Para Richard Cathcart, analista do Bradesco BBI, a oferta da Amazon não é superior à de suas rivais em termos de prazos de entrega, custo, cidades cobertas e itens vendidos. “É claro que a Amazon continua investindo para se tornar mais competitiva, e achamos que o lançamento do Prime será uma ferramenta importante. […] E a Amazon provavelmente fará melhorias na oferta, mas seus pares locais também estão em constante evolução”, afirma, em detalhado relatório para investidores. Ele cita, por exemplo, a entrega em até 24 horas de produtos vendidos pelo Magazine Luiza em São Paulo desde 2018.
No Brasil, o Magazine oferece entrega em 48 horas em 200 cidades, a maioria sem cobrar frete. A B2W entrega cerca de metade de suas vendas em até dois dias – e 20% da entrega ocorre em até 24 horas. “O nome desse jogo é capacidade de distribuição. As redes brasileiras têm dezenas de centros [de armazenagem]. A Amazon tem um”, diz um ex-executivo do Mercado Livre. A B2W tem 15 centros e Magazine, 12. Via Varejo soma 25.
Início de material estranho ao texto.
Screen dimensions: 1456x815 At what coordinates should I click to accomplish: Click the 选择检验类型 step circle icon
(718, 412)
No Mercado Livre, que passou a abrir centros de distribuição no Brasil para depender menos dos Correios, 40% das entregas ocorre em 48 horas. A empresa tem dois CDs no país, mas estuda novas aberturas, segundo fontes.
Para avançar no seu projeto, a Amazon fecha acordos com operadores logísticos e estaria usando as estruturas de armazenagem regionais deles. A transportadora Luft é um parceiro antigo que tem feito esse papel, segundo informações no setor. A Amazon não detalha a sua estratégia de distribuição.
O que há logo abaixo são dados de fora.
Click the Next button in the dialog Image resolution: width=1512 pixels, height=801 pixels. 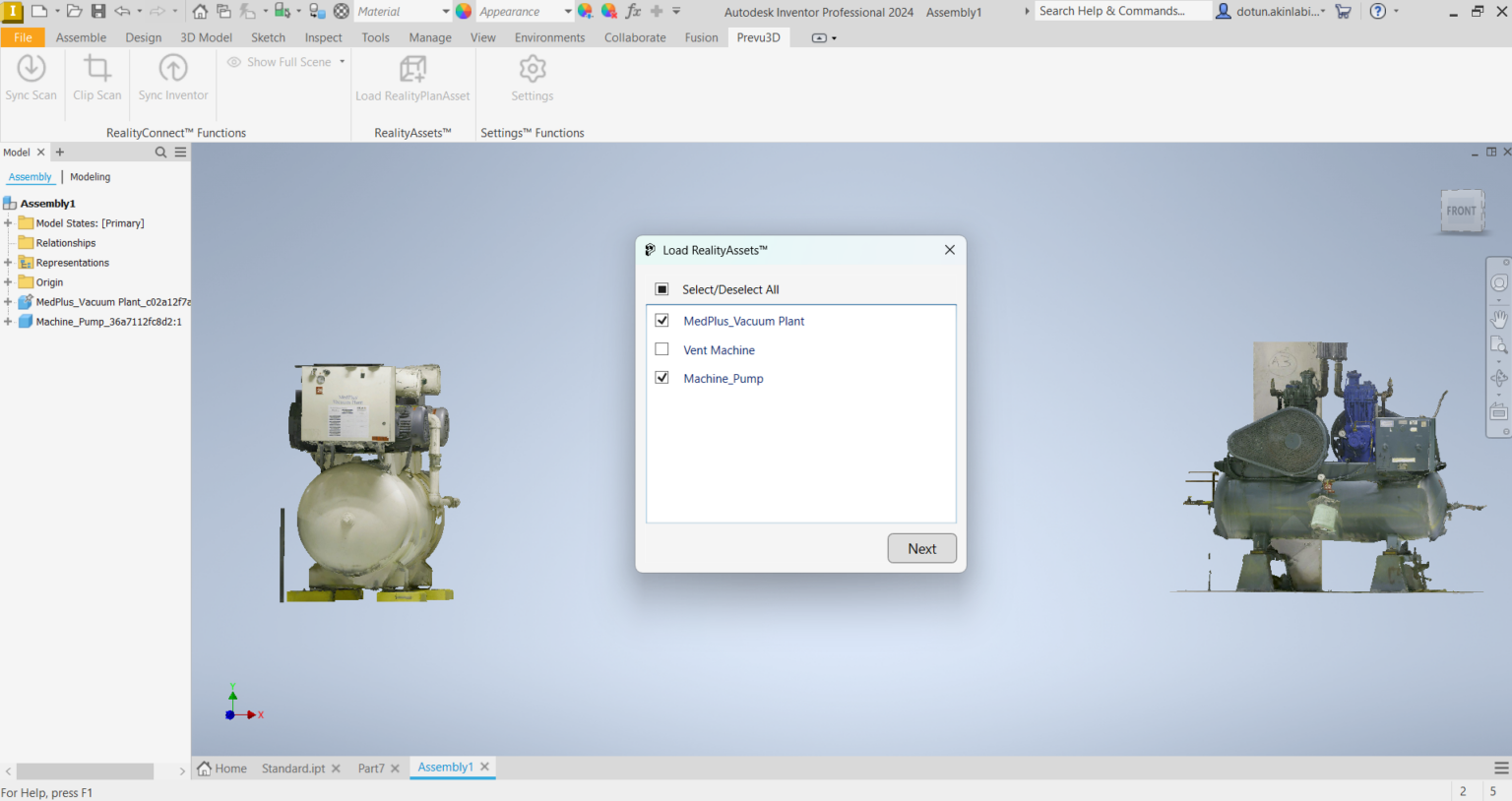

Além disso, a americana tem capital mais que necessário para subsidiar suas atividades por aqui. Seu balanço global mostra fluxo de caixa gerado com a operação de US$ 36 bilhões em junho, alta de 65%. “O frete médio no Brasil, partindo de São Paulo, está em R$ 16. Eles cobram R$ 9,90 por mês, usando ou não o serviço. É claro que estão colocando dinheiro nisso”, afirma uma fonte.
A Amazon ainda tem menos produtos disponíveis que seus concorrentes nacionais. São cerca de 500 mil itens elegíveis para o Prime, enquanto a B2W oferece 1,3 milhão aos clientes de seu pacote premium. Mas o serviço Prime da B2W sai por R$ 79,90 ao ano e não inclui streaming de música, vídeo e leitura. O Valor apurou que a companhia prepara condições comerciais mais agressivas para o serviço até o fim do ano. No total, a B2W tem 12 milhões de itens nos sites que opera, e o Magazine Luiza, 7,5 milhões.
Em relação ao valor de frete e a ao pacote de serviços, há algumas vantagem para a Amazon, segundo especialistas. “A sacada está em oferecer por R$ 9,90 o frete e o Prime Video. Isso é matador porque já havia a percepção que custava mais. Agora se ele oferecer isso e achar que vai ter forte adesão só por causa do frete, vai se decepcionar. É preciso ser um ‘heavy user’ para ver valor e manter a assinatura, num momento de economia cambaleante”, diz Wajnsztok.
A Amazon tem ressaltado que sua estratégia é de longo prazo e o crescimento é reflexo de oferecer “o que o cliente quer sem pressa” e com alto nível de serviço. O Valor apurou que como próximo passo, a empresa estuda criar por aqui o Prime Day, dia de ofertas para os usuários do serviço.
Na visão de um executivo de uma rival da Amazon, há uma diferença básica entre as redes brasileiras e a americana. “Nós já temos escala e demanda, mas somos ruins em previsibilidade. Cometemos erros em processos, em antever falhas. Eles não têm nossa escala, mas são ótimos em processos, em eficiência no nível de serviço”, diz.